→ **Testo di lettura**:

• • •

Silvio Berlusconi, gli avvocati Niccol Ghedini e Piero Longo nonch la stessa Ruby vanno indagati per corruzione in atti giudiziari. Lo scrivono i giudici della quinta sezione penale nelle motivazioni della sentenza sul caso Ruby con cui sono stati condannati Lele Mora, Nicole Minetti ed Emilio Fede. Secondo i giudici, «tutti i soggetti partecipanti alla riunione» del 15 gennaio 2011, e, quindi, anche tutte le ragazze, sono gravemente indiziati, dunque, del reato di cui all'articolo 319 ter cp«. A tale riunione hanno partecipato Berlusconi, Ghedini e Longo.

Le motivazioni. I giudici della Quinta sezione penale del tribunale di Milano, presieduti da Annamaria Gatto, hanno depositato con qualche giorno di anticipo rispetto alla scadenza dei termini le motivazioni della sentenza con cui lo scorso luglio Lele Mora ed Emilio Fede sono stati condannati a 7 anni e Nicole Minetti a 5 anni per il caso Ruby.

«Denaro ai testimoni». Silvio Berlusconi è «gravemente» indiziato del reato «di corruzioni in atti giudiziari» in qualità «di soggetto che elargiva il denaro e le altre utilità» alle ragazze-testimoni, scrivono i giudici di Milano.

«Utilizzatore finale». Silvio Berlusconi è stato ritenuto dai giudici del tribunale di Milano l'«utilizzatore finale delle prostitute» e l'ex consigliera regionale Nicole Minetti «il tramite, per il pagamento di «una parte del corrispettivo corrisposto per il meretricio». Lo si legge in un passaggio della motivazione.

«Dalle testimoni frasi identiche». Le ragazze ospiti alle serate di Arcore, che hanno preso 2.500 euro al mese da Silvio Berlusconi mentre erano testi nei processi sul caso Ruby, «rendevano» in aula «dichiarazioni perfettamente sovrapponibili, anche con l'uso di linguaggio non congruo rispetto alla loro estrazione culturale», si legge nelle motivazioni dove si sottolinea la «ricorrenza» nelle deposizioni «di frasaggi identici» e «terminologie» di cui le giovani «a precisa domanda» non «sapevano riferire il significato».

• • •

→ **Materiale**:
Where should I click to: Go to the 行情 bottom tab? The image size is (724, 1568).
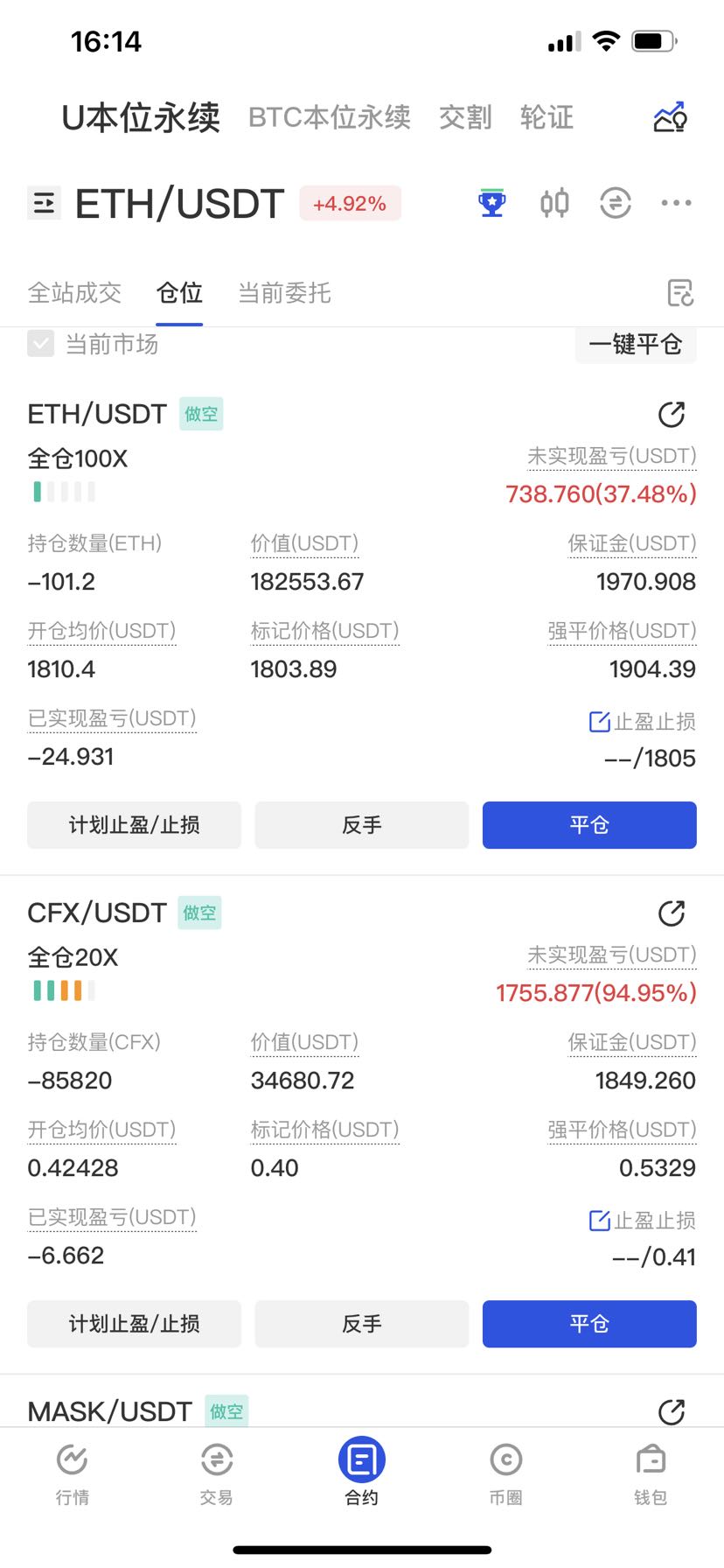[x=73, y=1474]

• • •

→ **Esercizio 1**:
Nel testo di lettura, a quanti anni di carcere è stata condannata Nicole Minetti?
→ **Esercizio 2**:
Trascrivi dal testo di lettura il passo che comincia con «Le motivazioni. I» e termina con «il caso Ruby.».

→ **Risposta scritta 1**:
A 5 anni.

→ **Risposta scritta 2**:
Le motivazioni. I giudici della Quinta sezione penale del tribunale di Milano, presieduti da Annamaria Gatto, hanno depositato con qualche giorno di anticipo rispetto alla scadenza dei termini le motivazioni della sentenza con cui lo scorso luglio Lele Mora ed Emilio Fede sono stati condannati a 7 anni e Nicole Minetti a 5 anni per il caso Ruby.